[Saved data entries]
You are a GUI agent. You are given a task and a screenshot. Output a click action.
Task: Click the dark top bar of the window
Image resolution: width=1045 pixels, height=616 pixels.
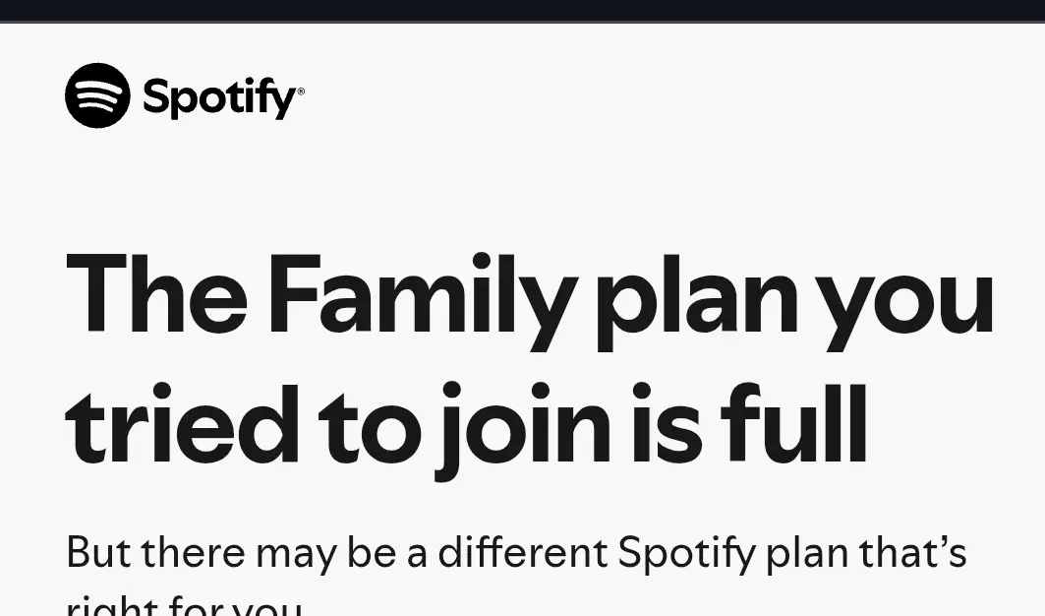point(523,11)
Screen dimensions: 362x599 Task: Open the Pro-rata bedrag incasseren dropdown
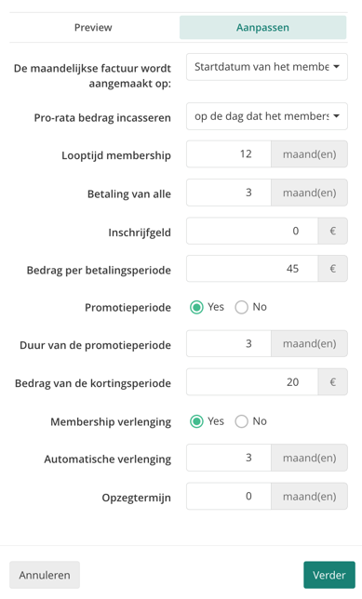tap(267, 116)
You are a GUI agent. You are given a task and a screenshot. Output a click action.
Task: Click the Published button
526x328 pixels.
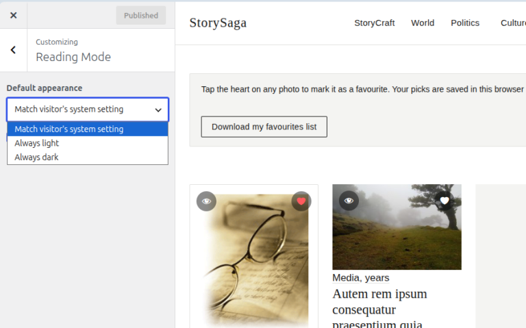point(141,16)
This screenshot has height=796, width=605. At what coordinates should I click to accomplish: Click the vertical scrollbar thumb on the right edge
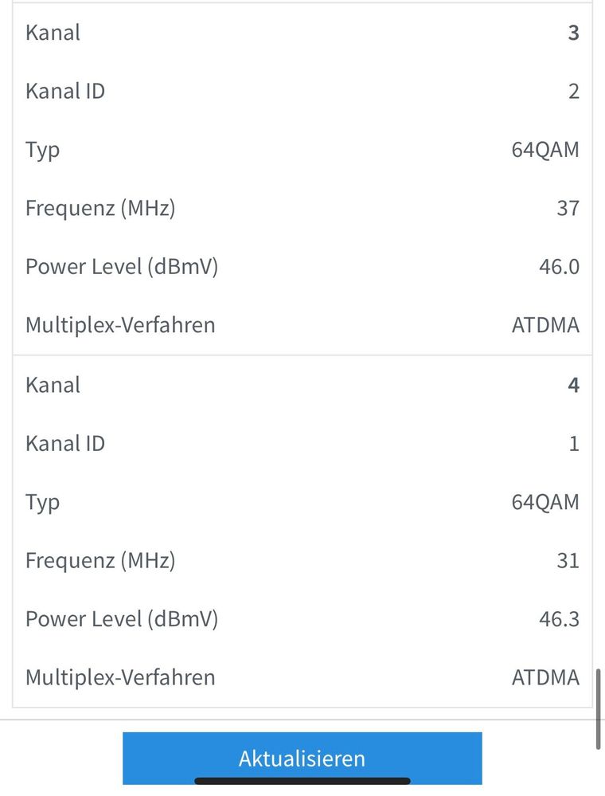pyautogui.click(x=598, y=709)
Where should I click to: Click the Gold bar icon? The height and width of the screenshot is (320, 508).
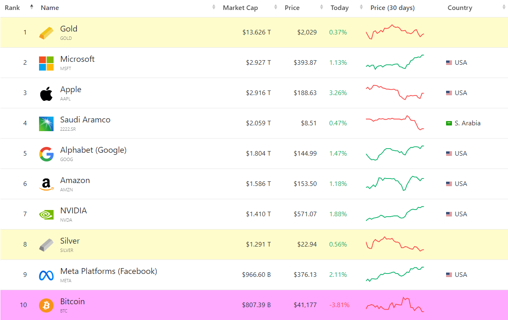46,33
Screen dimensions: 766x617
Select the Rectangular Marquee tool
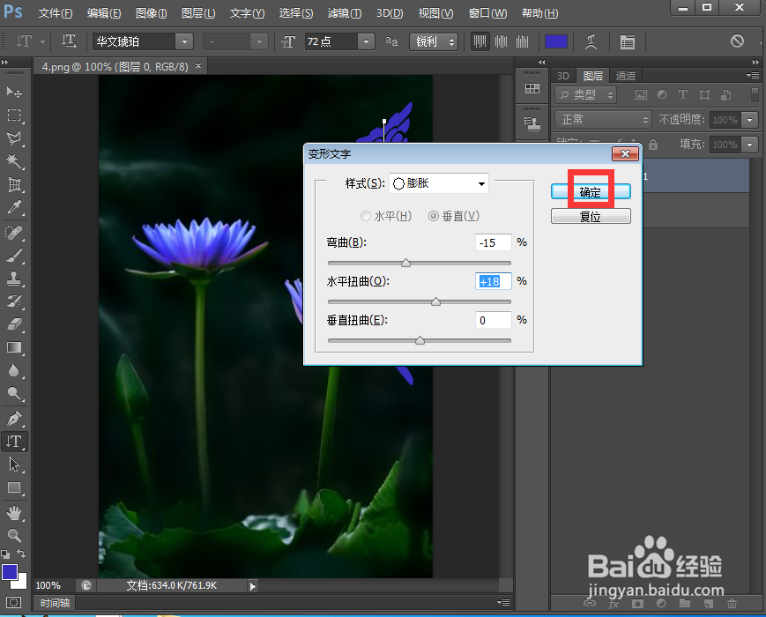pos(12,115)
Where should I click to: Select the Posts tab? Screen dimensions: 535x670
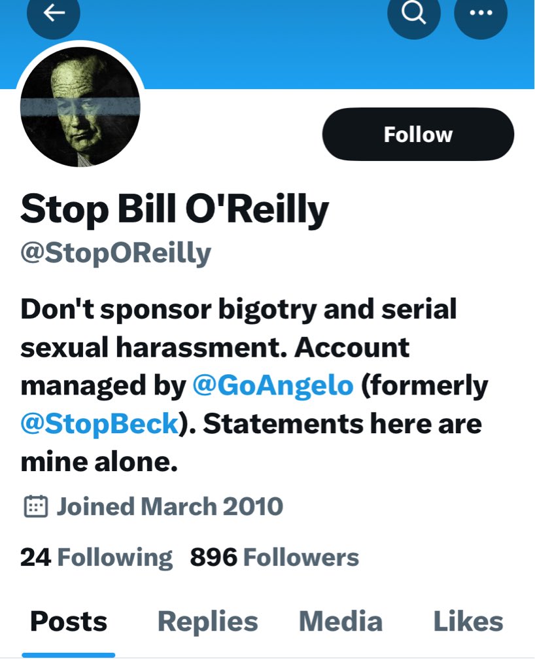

==

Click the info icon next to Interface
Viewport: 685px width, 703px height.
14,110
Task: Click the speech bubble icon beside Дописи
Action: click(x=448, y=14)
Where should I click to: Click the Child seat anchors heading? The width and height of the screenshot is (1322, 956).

--

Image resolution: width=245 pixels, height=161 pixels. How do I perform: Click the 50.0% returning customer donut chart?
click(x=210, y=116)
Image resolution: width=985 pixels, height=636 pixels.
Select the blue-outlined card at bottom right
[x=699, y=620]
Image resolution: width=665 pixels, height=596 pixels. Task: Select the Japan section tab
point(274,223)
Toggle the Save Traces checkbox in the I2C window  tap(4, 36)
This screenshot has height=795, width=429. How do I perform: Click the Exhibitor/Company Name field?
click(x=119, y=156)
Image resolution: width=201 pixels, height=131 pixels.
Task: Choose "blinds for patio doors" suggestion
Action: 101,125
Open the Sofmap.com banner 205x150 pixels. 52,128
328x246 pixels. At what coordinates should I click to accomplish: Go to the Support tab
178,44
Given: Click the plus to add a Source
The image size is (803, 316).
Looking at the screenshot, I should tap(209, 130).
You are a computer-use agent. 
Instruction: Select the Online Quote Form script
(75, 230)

About this task: Using the data above, output the line that has "Image resolution: width=1045", the line that has "Where should I click to: Select", and whatever lines fall between, each exactly as it stands and without pictures.

Response to the task:
Image resolution: width=1045 pixels, height=616 pixels.
point(523,11)
Screen dimensions: 362x599 Task: Open the Pro-rata bedrag incasseren dropdown
tap(267, 116)
You are a GUI agent. You are given a task and a screenshot. Output a click action.
Task: Click the Published button
526x328 pixels.
point(141,16)
This screenshot has height=796, width=605. At what coordinates should I click to accomplish: Click the vertical scrollbar thumb on the right edge
pyautogui.click(x=598, y=709)
Where should I click to: Click the Gold bar icon? The height and width of the screenshot is (320, 508).
46,33
Screen dimensions: 766x617
Select the Rectangular Marquee tool
pos(12,115)
Where should I click to: Select the Posts tab? Screen dimensions: 535x670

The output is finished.